Patrick Hansen
- Born: 28 October 1998 (age 27) Kalundborg, Denmark
- Nationality: Danish

Career history

Denmark
- 2015: Fjelsted
- 2016–2017: Esbjerg
- 2019: Region Varde
- 2018, 2021–2024: Grindsted
- 2025: SES

Poland
- 2022: Gorzów
- 2023–2024: Rybnik
- 2025: Łódź

Sweden
- 2021: Masarna
- 2025: Dackarna

= Patrick Hansen =

Danish speedway rider

Patrick Hansen (born 28 October 1998) is a former motorcycle speedway rider from Denmark.

== Career ==
Hansen rode in the Individual Speedway European Championship and finished in 12th place during the 2021 Speedway European Championship.

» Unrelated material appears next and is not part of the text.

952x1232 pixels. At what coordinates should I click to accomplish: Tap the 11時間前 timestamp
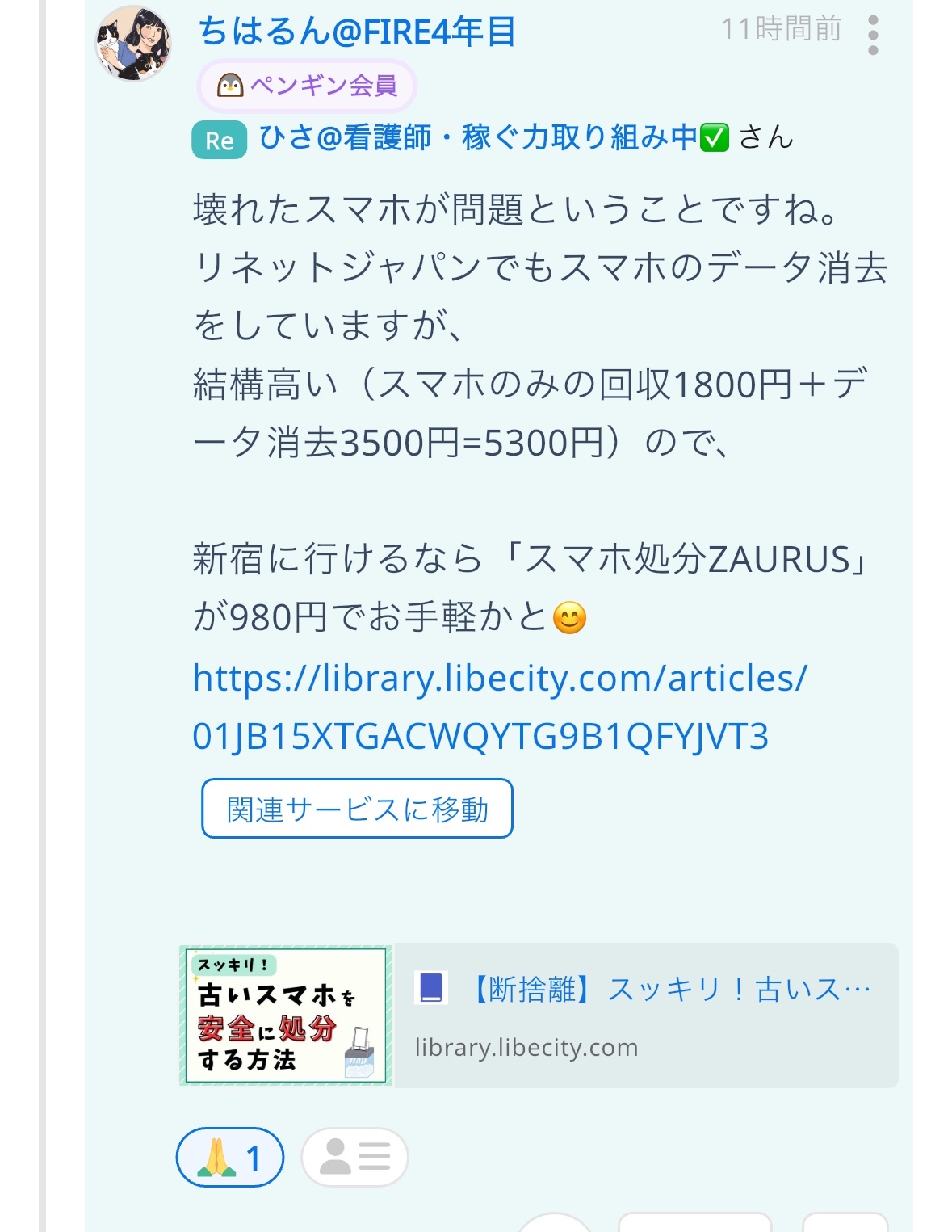(x=781, y=29)
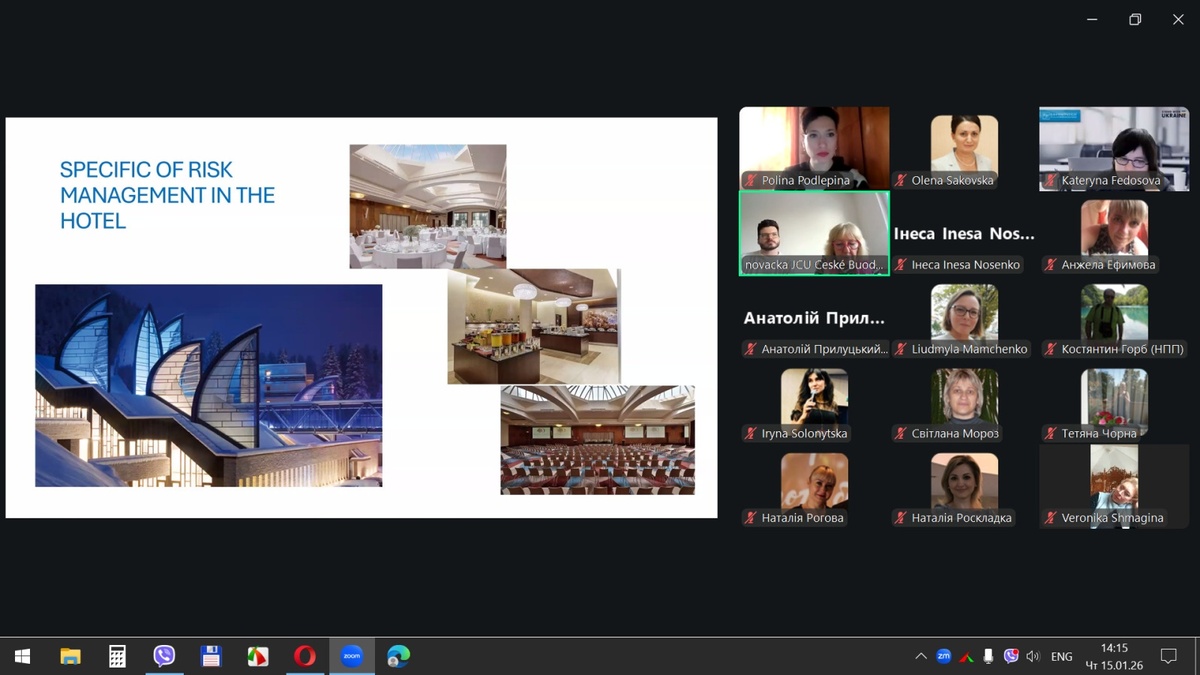Open File Explorer from the taskbar

coord(70,656)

In June 2023, Hansen finished third behind Mikkel Michelsen in the 2023 Danish Individual Speedway Championship and looked set for a promising future. However, two months later in August, he was involved in a crash while riding in Poland and suffered a serious spinal injury, a broken ankle and lung damage.

Hansen underwent rehabilitation in Kraków and managed to declare himself fit for the 2024 Danish speedway season. and re-signed for Grindsted Speedway Klub for a fourth consecutive year.

In 2025, Hansen competed in three countries, riding for Sønderjylland Elite Speedway in Denmark, Dackarna in Sweden and Orzeł Łódź in Poland but was unable to capture his previous form. The injury was the primary reason for his March 2026 announcement that he was retiring from speedway.